そのような状態で退院を向かえ、入院前のような生活を送るというのは少々難しいでしょう。
今回は退院までの間に、家族が今後の生活のために出来る事を見て行きたいと思います。
退院後の介護環境の整備
在宅介護の場合、家具の入れ替えや家の軽度な改修が必要になる場合もあります。
入院中に介護認定を受け、介護保険を利用して自己負担をなるべく抑えて行うのがお勧めです。
寝たきりになってしまうのであれば、介護ベッドを拠点とした、本人の過ごし易い環境・介護する側の介護し易い環境を作るのが大切です。
実際に退院をし、介護が必要となる生活を始めてみないと何が必要かわからない事もあります。
ですので、始めに導入する福祉用具等はケアマネやレンタル業者とよく相談をし、必要不可欠な物から設置すると良いでしょう。
認知症が進行している場合、処方されている薬の管理にも気をつけましょう。
これを期に、家族が薬を預かり、飲むべきタイミングで都度渡すと飲み忘れや誤飲を防ぐ事も出来ます。
利用したい介護サービスの手配
常時家族が介護をすることが困難な場合、介護保険を利用し介護サービスを受ける準備をしておきましょう。
ケアマネージャーと相談をし、ホームヘルパーや通所介護サービスなど、本人と家族の負担をなるべく減らせるものを選ぶ事が大切です。

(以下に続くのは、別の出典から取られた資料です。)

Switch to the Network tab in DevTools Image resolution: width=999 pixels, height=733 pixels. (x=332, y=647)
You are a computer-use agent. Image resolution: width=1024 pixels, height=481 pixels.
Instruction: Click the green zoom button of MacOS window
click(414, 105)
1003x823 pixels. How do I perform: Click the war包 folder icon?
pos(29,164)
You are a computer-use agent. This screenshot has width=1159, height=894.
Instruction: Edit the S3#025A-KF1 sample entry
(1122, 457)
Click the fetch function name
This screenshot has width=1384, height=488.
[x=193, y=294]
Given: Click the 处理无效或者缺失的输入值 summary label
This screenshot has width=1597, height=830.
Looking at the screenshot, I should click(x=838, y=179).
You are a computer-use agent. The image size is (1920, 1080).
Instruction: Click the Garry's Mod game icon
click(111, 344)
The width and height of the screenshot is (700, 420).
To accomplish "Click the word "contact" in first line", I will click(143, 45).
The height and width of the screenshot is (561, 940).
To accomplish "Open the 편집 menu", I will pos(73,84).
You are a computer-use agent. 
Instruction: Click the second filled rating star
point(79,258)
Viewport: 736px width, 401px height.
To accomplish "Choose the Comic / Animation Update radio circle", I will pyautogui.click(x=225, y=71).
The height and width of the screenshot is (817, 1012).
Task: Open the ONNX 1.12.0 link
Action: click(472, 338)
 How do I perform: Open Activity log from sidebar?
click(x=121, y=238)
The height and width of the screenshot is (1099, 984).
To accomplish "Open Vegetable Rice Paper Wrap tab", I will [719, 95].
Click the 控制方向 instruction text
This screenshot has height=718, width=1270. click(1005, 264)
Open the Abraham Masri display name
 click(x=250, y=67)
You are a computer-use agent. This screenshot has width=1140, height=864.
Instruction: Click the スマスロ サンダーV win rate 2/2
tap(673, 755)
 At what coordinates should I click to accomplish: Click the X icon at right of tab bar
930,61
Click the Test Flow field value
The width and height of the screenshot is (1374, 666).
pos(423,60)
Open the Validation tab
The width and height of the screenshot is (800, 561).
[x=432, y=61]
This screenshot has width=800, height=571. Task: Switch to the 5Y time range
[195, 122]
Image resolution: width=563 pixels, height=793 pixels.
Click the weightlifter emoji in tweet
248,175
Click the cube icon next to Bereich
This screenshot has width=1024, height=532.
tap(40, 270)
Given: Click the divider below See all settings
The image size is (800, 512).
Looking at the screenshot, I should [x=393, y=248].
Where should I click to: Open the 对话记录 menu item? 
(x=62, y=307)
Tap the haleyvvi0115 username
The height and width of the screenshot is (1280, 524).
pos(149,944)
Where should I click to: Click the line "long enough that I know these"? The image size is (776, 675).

通院などが困難な場合は、移送サービス等も利用する事ができますので、どのくらいの頻度で必要なのかを確認しておくと良いでしょう。
独居の方で食事の準備が難しい場合などは、高齢者向けの配食サービス等もあります。
市町村で実施している場合もありますし、配食業者に発注をする場合もありますので、担当のケアマネージャーに確認をし、様々なサービスを組み合わせて金銭的な負担を抑えつつ毎日しっかりと食事を摂れるようにしておきましょう。
介護施設への入居申し込みの検討
退院までの間に今後自宅での介護が難しいと判断した場合は、介護施設へ入居を検討する方も多いと思います。
しかし、退院のタイミングに合わせて即入居可能な施設は中々見つからないと思います。
事前に入居の申し込みをし、順番待ちの間は自宅で介護、というかたも多いです。
本人の意志や、家族や親族の意見をしっかりと聞き、今後どこで生活するのが最良なのかを話し合っておく必要があります。
施設と言っても、共同生活型のものから老人保健施設まで様々ですので、本人の身体状況や病状を見たうえでケアマネとじっくり施設選びをすると良いでしょう。
複数の施設に同時に申し込み、入居の順番が早くまわってきたところに入るようにする方もいらっしゃいます。
その際は、申し込む施設へ「他の施設へも申し込みをしています」と伝え、入居が決まった場合は申し込みの取り下げも忘れずに行いましょう。
まとめ
退院後に在宅介護をすると決めても、実際に介護をしていくと大変なものです。
介護される側も介護する側も疲れきってしまい、今まで良好な関係だったものが破綻し、最低限の介護も難しくなる事も少なくありません。
通所介護やショートステイなどを上手に使い、介護する側も気分転換や休息が必要になります。介護する家族が全て背負い込んでしまっては共倒れの危険性が高まります。